### SUPPLIED TEXT
+ + + +
United Nations High Representative for Least Developed, Landlocked Countries, Small Island Developing States
- Incumbent
- Assumed office April 2021
- Preceded by: Fekitamoeloa ʻUtoikamanu

Jamaican Permanent Representative to the United Nations of Jamaica to United Nations
- In office 2013–2021
- Preceded by: Raymond Wolfe
- Succeeded by: Brian Wallace

Jamaican Ambassador to China of Jamaica to China
- In office 2008–2013
- Preceded by: Wayne McCook
- Succeeded by: Ralph Samuel Thomas

Personal details
- Born: October 21, 1959 (age 66) London
- Spouse: married
- Children: four
- Alma mater: Master of Science in international business from South Bank University in London as well as a Bachelor of Arts in international studies from West Virginia Wesleyan College, and is currently pursuing Master of Arts studies at Tufts University's Fletcher School of Law and Diplomacy in the United States.

= Earle Courtenay Rattray =

Jamaican diplomat

Earle Courtenay Rattray (born October 21, 1959) is a Jamaican diplomat who has been serving as the United Nations High Representative for the Least Developed Countries, Landlocked Developing Countries and Small Island Developing States since 2021.

==Early life and education==
Rattray holds a Master of Arts degree from the Fletcher School of Law and Diplomacy at Tufts University, a Master of Arts in International Business from the London South Bank University and a Bachelor of Arts in International Studies from West Virginia Wesleyan College. He was awarded a Doctor of Humane Letters (Honoris Causa) by West Virginia Wesleyan College.
+ + + +
### TASK ITEM
Can you pick up the text on Earle Courtenay Rattray after its last sentence and continue it?

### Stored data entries
+ + + +
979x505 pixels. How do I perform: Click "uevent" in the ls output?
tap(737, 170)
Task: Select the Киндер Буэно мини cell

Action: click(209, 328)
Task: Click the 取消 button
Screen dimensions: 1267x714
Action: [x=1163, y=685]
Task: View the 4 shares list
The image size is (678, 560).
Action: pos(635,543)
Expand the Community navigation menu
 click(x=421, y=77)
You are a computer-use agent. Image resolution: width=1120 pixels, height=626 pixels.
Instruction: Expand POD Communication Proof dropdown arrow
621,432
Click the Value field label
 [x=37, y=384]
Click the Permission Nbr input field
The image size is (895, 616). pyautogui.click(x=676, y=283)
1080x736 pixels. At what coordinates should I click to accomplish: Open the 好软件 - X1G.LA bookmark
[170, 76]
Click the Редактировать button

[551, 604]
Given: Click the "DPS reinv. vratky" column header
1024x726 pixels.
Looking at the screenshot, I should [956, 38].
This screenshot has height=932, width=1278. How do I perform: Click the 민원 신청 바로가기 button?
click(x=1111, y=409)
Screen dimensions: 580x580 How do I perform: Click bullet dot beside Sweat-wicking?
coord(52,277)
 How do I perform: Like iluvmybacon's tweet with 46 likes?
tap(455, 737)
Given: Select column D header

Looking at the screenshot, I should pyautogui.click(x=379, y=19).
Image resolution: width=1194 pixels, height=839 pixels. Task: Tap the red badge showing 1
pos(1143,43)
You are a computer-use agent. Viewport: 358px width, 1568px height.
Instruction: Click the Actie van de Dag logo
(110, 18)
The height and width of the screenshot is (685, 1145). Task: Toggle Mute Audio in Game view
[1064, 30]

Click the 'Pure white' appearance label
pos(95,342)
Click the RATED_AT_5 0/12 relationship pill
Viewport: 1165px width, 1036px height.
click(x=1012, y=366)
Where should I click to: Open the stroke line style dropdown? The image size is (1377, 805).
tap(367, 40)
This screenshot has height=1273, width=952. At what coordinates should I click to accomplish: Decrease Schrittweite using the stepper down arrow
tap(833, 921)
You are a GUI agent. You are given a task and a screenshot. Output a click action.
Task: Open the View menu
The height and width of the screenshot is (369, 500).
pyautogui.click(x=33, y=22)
+ + + +
### RESPONSE AREA
==Early career==
Before he joined the foreign service, Rattray served as Executive Director of the Jamaica Marketing Company in London (1990–1997) and Director of Marketing and Promotions at the Jamaica National Export Corporation in Kingston (1987–1988).

==Career in the diplomatic service==
- From 2001 to 2005 he was Deputy Chief of Jamaica's Embassy in Washington, D.C.
- From 2005 to 2008 he was Director of the Bilateral Relations Department in the Ministry of Industry and Investment, in Kingston.
- From 2008 to April 25, 2013 he was ambassador in Beijing.

From 2013 until 2021, Rattray served as Jamaica's Permanent Representative to the Headquarters of the United Nations. In this capacity, he chaired the United Nations General Assembly First Committee. In December 2021, he was appointed Chef de Cabinet to the UN Secretary General António Guterres.